Not a one made him lie.

No one makes you step in a snare either. I don't want to defend Clinton. In over 30 years I've never betrayed my family like that.

But as others have mentioned, he was far from the only president to pursue women. The offense he was impeached for wasn't money laundering or fraud. It was something that wasn't even a crime until the perjury (trap).

@RichCC so is every question a trap? That would make everything a snare. And, if it's only questions you give lying answers to, then it's not a snare until you step in it and we know that a snare is a snare whether you step in it or not.

@lerlo Depending on the situation, I would say yes, every question is a trap. When you are a professional politician -- especially these days -- you have to expect every act and word to be scrutinized. And if you become vulnerable as when under oath, your enemies will do all they can to exploit any weakness they see.

When tRump was using foreign money to 'recover' from his multiple bankruptcies, I doubt he planned on winning the presidency. I don't think he looked ahead to the detailed examinations he's now getting or the potential consequences involved. I think he's found himself riding a tiger that he doesn't have the temperament or talent to control or even escape. And the apparently culpable family and associates he's surrounded himself with seem to be in for the ride too.

@RichCC so if you admit what you did it's not a trap but if you lie it is. Got it.


You can't trick someone into lying on the stand. The act of committing perjury depends on the target willingly lying under oath. If you trick them into saying something untrue then it can be considered a mistake, which is not perjury.

However you can, depending on the information, question someone in such a manner as to leave them no option other than to lie or to expose themselves. It does however depend on the information that you are using how you would trap them.

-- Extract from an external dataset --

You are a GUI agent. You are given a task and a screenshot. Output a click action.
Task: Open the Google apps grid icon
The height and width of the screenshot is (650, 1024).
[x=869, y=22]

You can always plead the fifth, though.

Roger Stone"wall."

Looks awful, but it is allowed.

@BufftonBeotch That's absolutely correct however there are methods and lines of questioning that can circle a defendant so hard that they forget and blurt out a poor response. In addition you really don't want to "plead the 5th" in court, kind of makes you look guilty AF which is why a lot of lawyers don't even let their clients on the stand.

@mattersauce a poor response is generally recognized, on a legal level, as nothing more than a poor response. the only people who can fall into a so-called perjury trap are people who lie. they SHOULD fall in.


@genessa Only the guilty can commit perjury.

@BufftonBeotch right. but not everyone who is guilty of something is guilty of a crime. what if everyone who was nominated for a cabinet position was asked, by the senate, "do you masturbate?" how many would be embarrassed and lie and say no? but they shouldn't be asked that (except kavanaugh. he should be asked that.) so that would be a perjury trap, an unfair one, like the one that trapped clinton; he shouldn't have been asked about something that other presidents who did the same thing were never asked. but with regard to trump... we know enough about mueller to know that 1. he won't ask irrelevant questions and 2. trump will lie no matter what the questions are.


@genessa sorry, there's no perjury "trap." You tell the truth or you don't, otherwise every question that someone lies about is a trap.

@BufftonBeotch Not really. Someone lying is guilty of perjury if it's about something material but that doesn't make them guilty of something else. I could be asked if my brother stole something and if I know he did and say he didn't, it doesn't make me guilty of theft.

@lerlo Abetting is a crime.

@BufftonBeotch Yes, but being present with knowledge isn't. Also just knowing isn't abetting.

@BufftonBeotch abetting WHAT? abetting a hostile nation's attack on our election system is certainly a crime. abetting an affair (for example, eleanor knew what franklin was doing) isn't. but congress never asked THEM.


@BufftonBeotch, @Maindawg by and by, reagan really didn't recall, which is scary in and of itself. but at least we had nancy's astrologer running the country....


@genessa That was a comment about knowledge of a theft.